▶ _DESCRIPTION OF THE TASK_
Scan the material below for every line with the string "will", and copy those lines.

▶ _INPUT MATERIAL_
....
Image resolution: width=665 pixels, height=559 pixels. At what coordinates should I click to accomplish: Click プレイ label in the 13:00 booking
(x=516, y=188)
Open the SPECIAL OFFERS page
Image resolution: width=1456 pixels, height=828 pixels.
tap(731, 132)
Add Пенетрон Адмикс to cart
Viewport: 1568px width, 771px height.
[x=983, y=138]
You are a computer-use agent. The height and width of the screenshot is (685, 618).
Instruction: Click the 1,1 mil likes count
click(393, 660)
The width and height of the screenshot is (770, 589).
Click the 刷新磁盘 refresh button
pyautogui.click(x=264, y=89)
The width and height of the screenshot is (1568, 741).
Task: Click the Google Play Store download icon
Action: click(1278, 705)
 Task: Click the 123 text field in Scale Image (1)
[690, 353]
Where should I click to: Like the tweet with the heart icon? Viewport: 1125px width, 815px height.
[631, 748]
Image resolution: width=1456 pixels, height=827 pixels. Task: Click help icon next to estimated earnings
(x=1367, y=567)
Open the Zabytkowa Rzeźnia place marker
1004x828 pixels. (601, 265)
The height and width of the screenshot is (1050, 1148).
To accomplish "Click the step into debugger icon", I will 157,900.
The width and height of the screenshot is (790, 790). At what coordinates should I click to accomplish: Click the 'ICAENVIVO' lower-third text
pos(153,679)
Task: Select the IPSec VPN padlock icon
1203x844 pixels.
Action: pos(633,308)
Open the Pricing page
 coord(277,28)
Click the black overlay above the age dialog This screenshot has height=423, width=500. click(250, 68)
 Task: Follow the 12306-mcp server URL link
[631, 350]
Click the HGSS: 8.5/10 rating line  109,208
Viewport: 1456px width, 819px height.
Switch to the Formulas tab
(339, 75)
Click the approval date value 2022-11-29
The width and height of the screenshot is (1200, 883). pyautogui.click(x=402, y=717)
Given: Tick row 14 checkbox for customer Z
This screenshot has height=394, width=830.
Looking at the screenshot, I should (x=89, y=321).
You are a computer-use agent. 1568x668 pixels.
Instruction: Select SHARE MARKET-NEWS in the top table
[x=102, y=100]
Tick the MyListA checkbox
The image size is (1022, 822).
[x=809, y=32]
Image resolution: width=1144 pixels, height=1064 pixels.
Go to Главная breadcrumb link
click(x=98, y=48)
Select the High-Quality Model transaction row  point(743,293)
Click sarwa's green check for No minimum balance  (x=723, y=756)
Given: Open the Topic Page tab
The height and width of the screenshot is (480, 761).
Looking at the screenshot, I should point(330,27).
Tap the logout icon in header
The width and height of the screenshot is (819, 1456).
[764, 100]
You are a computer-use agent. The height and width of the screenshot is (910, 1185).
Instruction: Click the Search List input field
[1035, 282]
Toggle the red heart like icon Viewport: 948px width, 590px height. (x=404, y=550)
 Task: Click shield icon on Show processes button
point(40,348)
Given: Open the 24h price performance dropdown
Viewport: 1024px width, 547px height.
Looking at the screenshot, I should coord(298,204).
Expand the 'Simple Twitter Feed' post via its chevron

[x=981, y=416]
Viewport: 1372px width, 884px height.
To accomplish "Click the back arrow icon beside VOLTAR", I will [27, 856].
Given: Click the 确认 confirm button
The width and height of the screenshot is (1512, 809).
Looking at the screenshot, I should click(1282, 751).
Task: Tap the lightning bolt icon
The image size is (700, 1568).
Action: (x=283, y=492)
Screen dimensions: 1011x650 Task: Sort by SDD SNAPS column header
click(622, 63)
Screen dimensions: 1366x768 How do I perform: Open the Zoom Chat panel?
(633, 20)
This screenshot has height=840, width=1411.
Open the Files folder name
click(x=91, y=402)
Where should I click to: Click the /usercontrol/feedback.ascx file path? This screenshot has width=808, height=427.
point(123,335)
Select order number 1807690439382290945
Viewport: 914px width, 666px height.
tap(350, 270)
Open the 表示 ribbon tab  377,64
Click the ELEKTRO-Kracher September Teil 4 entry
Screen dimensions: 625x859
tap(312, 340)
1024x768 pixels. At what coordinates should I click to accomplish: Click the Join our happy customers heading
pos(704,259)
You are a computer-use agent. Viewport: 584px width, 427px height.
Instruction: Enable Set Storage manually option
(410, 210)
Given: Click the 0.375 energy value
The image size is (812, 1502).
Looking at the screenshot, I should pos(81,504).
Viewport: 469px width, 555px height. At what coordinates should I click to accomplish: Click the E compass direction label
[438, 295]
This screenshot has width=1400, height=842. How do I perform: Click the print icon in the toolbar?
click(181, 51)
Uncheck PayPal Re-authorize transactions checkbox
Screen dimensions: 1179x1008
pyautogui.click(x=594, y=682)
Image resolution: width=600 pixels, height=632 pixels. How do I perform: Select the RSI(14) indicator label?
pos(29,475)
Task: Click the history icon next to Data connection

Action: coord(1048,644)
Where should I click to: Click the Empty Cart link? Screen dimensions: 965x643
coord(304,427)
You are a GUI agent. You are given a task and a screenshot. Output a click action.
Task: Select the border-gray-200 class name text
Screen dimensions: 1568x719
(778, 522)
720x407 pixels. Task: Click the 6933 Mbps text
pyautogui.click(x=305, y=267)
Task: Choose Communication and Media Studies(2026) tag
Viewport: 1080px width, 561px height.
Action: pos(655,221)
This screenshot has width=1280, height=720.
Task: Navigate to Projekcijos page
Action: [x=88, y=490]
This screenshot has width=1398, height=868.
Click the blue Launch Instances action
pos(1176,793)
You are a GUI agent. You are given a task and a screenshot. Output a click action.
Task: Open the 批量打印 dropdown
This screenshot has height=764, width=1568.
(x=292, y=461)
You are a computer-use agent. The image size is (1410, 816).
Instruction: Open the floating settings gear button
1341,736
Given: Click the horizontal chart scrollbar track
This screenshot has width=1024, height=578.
....
▶ _WRITTEN RESPONSE_
To accomplish "Click the step into debugger icon", I will 157,900.
To accomplish "Click the back arrow icon beside VOLTAR", I will [27, 856].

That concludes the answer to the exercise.